06 December 2007

Sam Winter, tested in Boston

The Beer: Sam Adams Winter Lager
The Food: clam chowder, turkey club
The Restaurant: 75 Chestnut, Boston, Mass.

Sam Adams is always a most respectable, if, to my mind, rarely an astonishing brewery. However, one is always correct to sample the local brews in any place, and so, when in Boston and faced with choosing among Guinness, the silver bullet, Harpoon IPA, and the Sam Adams Winter Lager (it was a pretty shallow draught list), I went with the Sam Winter, which seemed like a perfect choice for a snowy night in Beacon Hill.

One never has, of course, a pure tasting experience, in a sterile white room and no distractions. But who would want that? A sterile room with no company calls for 30 Busch Lights and a urinal, not something savoury, something worth considering, worth tasting. Of course we all know that the company and the food and the setting can enhance a beer, making the good better, and the great sublime, but virtually nothing can make a bad beer better (except another bad beer to follow).

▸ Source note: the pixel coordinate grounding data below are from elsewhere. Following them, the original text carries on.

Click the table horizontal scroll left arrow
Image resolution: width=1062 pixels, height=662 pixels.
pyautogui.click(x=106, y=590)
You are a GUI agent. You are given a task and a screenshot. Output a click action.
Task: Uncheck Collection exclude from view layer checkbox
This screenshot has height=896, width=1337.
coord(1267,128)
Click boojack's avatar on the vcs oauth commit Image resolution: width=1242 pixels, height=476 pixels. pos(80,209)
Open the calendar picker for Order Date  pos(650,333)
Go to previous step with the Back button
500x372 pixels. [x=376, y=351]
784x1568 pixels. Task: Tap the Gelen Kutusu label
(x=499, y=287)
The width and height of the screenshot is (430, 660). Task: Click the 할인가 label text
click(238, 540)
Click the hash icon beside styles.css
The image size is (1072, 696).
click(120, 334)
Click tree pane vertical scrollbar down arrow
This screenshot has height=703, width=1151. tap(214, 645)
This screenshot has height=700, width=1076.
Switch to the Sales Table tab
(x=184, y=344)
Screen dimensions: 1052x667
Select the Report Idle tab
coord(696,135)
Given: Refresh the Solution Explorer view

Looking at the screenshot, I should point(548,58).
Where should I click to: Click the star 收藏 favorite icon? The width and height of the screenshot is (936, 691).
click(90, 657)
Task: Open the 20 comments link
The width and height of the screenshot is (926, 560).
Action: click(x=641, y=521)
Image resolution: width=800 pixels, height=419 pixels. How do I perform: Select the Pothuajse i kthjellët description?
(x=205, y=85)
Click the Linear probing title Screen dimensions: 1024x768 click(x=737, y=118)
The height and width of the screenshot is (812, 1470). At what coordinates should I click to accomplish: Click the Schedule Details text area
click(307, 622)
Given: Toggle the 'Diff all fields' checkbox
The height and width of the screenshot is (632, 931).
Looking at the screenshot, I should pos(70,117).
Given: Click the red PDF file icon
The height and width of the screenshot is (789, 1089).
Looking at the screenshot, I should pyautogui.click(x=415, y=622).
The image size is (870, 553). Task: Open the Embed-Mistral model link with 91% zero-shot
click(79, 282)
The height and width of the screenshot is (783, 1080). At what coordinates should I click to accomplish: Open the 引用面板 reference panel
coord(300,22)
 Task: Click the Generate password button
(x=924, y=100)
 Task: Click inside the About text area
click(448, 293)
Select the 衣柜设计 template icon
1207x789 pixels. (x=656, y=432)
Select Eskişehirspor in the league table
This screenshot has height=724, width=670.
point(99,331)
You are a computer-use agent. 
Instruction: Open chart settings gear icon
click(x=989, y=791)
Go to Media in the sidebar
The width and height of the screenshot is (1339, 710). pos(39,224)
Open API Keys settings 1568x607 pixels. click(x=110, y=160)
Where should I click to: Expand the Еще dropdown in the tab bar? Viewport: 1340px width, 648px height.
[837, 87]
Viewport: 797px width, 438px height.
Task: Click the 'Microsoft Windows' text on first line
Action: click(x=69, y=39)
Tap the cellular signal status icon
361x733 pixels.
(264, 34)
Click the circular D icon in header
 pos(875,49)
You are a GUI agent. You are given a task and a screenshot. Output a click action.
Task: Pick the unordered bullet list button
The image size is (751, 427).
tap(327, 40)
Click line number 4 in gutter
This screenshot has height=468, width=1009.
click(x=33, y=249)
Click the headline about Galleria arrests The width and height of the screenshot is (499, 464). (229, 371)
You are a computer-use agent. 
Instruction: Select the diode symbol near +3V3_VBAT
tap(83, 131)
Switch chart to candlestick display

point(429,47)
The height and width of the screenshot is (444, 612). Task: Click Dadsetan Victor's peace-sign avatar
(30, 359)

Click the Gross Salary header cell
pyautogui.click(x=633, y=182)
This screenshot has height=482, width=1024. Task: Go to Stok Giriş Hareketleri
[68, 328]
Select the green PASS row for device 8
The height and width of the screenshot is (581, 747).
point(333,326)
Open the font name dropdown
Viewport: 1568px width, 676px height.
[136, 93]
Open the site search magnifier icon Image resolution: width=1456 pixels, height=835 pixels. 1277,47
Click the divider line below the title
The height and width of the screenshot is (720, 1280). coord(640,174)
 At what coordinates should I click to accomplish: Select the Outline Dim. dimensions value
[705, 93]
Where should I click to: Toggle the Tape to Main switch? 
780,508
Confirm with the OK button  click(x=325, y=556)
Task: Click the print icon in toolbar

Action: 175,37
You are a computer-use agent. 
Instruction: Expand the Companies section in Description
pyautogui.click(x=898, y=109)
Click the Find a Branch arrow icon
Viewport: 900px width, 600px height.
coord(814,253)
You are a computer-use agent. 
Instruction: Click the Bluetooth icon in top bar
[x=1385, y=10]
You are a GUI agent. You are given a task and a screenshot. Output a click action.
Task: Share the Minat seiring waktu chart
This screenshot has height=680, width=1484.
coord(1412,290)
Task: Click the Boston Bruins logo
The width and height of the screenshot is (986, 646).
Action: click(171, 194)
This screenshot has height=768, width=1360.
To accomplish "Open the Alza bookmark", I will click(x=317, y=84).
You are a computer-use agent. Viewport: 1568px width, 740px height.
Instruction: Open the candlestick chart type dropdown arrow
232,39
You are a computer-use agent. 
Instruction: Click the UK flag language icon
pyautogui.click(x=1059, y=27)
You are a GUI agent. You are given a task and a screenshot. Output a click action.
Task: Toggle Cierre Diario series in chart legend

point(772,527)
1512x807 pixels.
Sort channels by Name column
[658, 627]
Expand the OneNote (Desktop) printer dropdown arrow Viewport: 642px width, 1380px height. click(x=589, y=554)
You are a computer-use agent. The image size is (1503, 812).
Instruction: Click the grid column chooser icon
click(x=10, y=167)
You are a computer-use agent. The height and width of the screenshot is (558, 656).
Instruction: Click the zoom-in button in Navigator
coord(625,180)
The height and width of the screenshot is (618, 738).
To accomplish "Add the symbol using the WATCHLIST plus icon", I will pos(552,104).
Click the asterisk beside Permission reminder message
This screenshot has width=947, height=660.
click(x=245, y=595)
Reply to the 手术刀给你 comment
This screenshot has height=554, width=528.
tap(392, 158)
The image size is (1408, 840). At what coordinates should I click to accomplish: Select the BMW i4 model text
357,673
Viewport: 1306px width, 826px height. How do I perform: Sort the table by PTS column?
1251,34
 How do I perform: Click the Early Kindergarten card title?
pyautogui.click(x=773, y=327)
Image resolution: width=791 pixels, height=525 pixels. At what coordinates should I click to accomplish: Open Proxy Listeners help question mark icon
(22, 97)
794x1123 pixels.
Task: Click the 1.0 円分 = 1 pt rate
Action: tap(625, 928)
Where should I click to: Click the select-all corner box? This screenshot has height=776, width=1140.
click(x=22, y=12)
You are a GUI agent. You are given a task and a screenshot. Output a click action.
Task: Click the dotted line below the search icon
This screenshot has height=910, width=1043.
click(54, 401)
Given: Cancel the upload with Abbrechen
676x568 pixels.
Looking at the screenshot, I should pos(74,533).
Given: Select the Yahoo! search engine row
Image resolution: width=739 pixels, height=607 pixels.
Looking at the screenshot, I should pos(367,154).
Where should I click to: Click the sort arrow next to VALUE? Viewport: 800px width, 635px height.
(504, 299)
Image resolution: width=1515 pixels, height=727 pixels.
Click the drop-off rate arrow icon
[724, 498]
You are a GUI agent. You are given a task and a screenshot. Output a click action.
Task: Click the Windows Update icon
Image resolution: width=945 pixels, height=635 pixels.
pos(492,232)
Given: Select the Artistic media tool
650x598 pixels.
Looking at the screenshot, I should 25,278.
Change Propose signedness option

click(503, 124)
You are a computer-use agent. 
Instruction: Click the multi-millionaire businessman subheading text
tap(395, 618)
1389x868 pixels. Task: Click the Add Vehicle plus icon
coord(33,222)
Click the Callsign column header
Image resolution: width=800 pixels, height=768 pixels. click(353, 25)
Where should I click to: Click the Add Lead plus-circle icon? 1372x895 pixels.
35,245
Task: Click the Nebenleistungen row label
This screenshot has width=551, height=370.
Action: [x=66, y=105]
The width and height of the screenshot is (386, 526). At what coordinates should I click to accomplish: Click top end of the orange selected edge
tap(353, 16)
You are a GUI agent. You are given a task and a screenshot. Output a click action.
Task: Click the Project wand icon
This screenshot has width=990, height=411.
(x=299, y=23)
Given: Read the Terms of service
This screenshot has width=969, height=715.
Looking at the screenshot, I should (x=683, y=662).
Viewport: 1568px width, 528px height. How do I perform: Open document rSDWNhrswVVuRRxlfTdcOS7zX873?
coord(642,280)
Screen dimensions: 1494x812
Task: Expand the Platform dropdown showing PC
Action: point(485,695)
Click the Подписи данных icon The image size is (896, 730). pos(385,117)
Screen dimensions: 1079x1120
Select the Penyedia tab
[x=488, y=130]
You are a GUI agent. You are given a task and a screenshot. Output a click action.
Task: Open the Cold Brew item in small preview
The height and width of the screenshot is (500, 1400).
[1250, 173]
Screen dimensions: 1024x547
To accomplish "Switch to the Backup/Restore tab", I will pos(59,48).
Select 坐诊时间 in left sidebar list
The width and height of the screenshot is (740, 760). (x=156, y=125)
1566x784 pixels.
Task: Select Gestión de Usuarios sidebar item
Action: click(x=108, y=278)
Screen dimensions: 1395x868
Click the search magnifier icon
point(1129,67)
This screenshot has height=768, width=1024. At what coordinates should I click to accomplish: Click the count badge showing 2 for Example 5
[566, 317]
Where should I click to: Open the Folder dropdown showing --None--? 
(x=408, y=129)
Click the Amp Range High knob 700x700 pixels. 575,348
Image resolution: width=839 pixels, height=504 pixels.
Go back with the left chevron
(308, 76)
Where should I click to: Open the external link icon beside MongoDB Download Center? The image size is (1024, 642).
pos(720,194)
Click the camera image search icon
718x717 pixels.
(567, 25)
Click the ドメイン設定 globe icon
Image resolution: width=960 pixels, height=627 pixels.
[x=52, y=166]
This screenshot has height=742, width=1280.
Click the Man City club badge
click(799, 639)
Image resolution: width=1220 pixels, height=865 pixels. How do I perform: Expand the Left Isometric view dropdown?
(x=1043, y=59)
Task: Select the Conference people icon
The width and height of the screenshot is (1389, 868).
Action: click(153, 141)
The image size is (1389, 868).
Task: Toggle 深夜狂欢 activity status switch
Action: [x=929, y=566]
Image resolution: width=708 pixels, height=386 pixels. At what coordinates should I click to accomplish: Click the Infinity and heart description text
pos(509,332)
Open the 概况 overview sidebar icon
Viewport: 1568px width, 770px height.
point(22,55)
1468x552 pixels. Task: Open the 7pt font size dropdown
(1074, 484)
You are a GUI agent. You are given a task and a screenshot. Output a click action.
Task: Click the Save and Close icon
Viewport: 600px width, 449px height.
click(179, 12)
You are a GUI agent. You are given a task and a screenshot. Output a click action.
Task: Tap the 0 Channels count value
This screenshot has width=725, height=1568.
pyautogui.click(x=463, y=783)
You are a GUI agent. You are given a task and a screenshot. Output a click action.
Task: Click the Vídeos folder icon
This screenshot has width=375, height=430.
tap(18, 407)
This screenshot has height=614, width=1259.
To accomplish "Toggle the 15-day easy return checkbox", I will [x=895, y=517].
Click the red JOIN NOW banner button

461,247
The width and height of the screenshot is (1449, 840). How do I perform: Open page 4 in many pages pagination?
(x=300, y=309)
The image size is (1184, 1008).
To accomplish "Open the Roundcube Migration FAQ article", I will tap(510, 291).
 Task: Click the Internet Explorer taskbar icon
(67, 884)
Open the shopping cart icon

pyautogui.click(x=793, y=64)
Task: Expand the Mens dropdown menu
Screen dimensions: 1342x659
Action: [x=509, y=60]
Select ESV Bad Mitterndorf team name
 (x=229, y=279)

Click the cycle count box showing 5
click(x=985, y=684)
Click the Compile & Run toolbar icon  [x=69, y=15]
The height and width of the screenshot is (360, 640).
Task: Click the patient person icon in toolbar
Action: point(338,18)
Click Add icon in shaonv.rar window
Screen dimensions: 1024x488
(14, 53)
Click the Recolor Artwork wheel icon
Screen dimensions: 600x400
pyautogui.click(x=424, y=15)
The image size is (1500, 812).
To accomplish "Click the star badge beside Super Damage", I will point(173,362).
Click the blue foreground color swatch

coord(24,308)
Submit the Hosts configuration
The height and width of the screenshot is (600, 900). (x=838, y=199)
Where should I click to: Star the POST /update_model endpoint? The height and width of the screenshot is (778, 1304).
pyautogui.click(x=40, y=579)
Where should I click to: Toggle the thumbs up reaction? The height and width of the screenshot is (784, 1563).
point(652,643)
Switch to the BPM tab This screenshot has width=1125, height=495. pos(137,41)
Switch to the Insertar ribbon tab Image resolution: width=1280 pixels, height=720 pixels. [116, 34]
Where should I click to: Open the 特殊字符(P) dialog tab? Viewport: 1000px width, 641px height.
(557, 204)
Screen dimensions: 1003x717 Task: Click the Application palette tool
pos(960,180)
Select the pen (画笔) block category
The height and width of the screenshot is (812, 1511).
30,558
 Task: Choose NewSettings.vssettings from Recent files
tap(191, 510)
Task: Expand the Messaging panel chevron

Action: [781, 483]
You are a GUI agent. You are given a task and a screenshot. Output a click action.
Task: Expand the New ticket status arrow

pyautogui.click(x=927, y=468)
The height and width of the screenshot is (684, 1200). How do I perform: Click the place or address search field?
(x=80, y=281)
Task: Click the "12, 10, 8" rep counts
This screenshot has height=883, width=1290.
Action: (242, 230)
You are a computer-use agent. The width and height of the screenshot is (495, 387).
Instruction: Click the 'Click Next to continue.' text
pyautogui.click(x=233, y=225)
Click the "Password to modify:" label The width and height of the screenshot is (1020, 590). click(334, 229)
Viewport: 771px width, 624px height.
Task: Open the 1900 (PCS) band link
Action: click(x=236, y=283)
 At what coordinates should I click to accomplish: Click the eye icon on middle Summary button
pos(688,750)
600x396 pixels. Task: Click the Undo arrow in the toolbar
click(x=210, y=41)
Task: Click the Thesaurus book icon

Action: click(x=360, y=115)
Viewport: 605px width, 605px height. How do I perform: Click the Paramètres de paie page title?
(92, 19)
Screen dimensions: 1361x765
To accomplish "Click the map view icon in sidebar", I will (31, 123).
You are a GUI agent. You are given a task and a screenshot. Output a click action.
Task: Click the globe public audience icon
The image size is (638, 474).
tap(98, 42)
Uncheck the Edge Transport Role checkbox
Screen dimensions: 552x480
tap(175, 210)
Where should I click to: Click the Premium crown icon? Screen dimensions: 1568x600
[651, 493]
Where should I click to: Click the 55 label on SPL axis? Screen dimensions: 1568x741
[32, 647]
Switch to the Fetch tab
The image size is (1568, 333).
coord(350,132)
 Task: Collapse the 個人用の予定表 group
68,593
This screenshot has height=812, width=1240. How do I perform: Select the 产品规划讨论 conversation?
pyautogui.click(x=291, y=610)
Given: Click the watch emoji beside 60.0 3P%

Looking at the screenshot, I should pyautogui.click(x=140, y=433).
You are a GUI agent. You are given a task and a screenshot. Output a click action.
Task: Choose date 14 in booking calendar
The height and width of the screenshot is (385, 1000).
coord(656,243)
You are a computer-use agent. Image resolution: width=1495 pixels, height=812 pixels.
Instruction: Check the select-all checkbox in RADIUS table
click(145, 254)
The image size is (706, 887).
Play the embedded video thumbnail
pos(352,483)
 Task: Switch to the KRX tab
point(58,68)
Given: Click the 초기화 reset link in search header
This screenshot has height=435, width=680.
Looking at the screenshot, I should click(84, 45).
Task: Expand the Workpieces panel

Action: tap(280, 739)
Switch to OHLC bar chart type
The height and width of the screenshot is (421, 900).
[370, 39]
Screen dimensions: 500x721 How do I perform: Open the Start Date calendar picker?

And anyway, where matters of taste are concerned, the scientific process should take a hike: bias is king, and not something to be controlled.

But back to the beer.

My first impression was that it looked like exactly what I needed. The color was an ideal coppery brown, dark but allowing light to pass and refract: sort of like a delicious brown swimming pool on a clear day in my glass. The head was present but not overwhelming, about a quarter inch deep, and of the color of peanut shells.

Not much aroma. It isn't done to draw too much attention to oneself in Boston. Puritanism runs deep (for more on Puritans and beer, even the English varieties, see video HERE, which comes from a website that will give one particular pause).

The taste delivered, gently, all of winter. Sort of like a carol sing in the mouth. Snappy and spicy: cloves, a bit of orange, cinnamon, maybe some ginger, which lingered on the finish, at least until replaced it with I a spoonful of chowder. Again we must remember that this is New England: Sam doesn't shout, he doesn't gesture – he used up all of those instincts in the Revolution. Rather, winter is suggested, or intoned.

This is not, in keeping with brewery custom, an astonishing beer, but a good, sound workhorse, something one could drink happily throughout the winter, a good companion to good food and good company. The aficionados might turn up their noses and scoff, but then they would forget that basic drinkability and pleasantness are the marks of a good beer. Luther seldom, I imagine, drank alone, whether his companions were men or books, and we know that our (the editorial we) northern European ancestors have always relied upon their beers to facilitate camaraderie. I recommend the Sam Winter for those times when one needs to be held by one's beer, comforted, and not challenged.